Spotting and Avoiding 270 Scam Calls
Because a hometown code looks trustworthy, scammers spoof 270 to appear local — a fake caller ID costs them nothing. A 270 number on the screen deserves the same scrutiny as any other, whether the caller claims to be a utility, a bank or even a Kentucky state agency.

- Never share sensitive details — bank information or a Social Security number — with an unexpected caller.
- Verify urgent requests by hanging up and calling back on an official, published number.
- Use call-blocking and spam-filtering tools to screen unknown numbers.
- Report suspicious calls to your provider or the relevant authorities so others are protected.
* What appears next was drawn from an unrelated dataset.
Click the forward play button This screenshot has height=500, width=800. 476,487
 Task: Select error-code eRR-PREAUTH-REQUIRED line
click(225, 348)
The Future of the 270 Area Code
Western Kentucky keeps growing, and its numbering plan is already built for it. Bowling Green is one of the fastest-growing cities in the state, the Ohio River corridor around Owensboro and Henderson continues to add industry, and river cities like Paducah keep reinventing their downtowns. The City of Paducah and its neighbors now have room to grow for decades, because the 364 overlay doubled the pool of available numbers without touching a single existing line. The original code will keep its cachet — across western Kentucky, a 270 number quietly signals a business that was here first.
Conclusion
Kentucky's 270 prefix is more than a routing code; it is the shared dial-tone identity of the western and south-central half of the commonwealth, from the rivers of the Jackson Purchase to the caves and college town of the Barren River country. Split from the old statewide 502 in 1999 and reinforced by the 364 overlay in 2014, it has always meant the same thing: western Kentucky, its river cities and its small-town heart. For a business, a 270 number remains one of the cheapest, most credible ways to signal roots in the region — and with cloud calling, that presence is available to anyone, anywhere.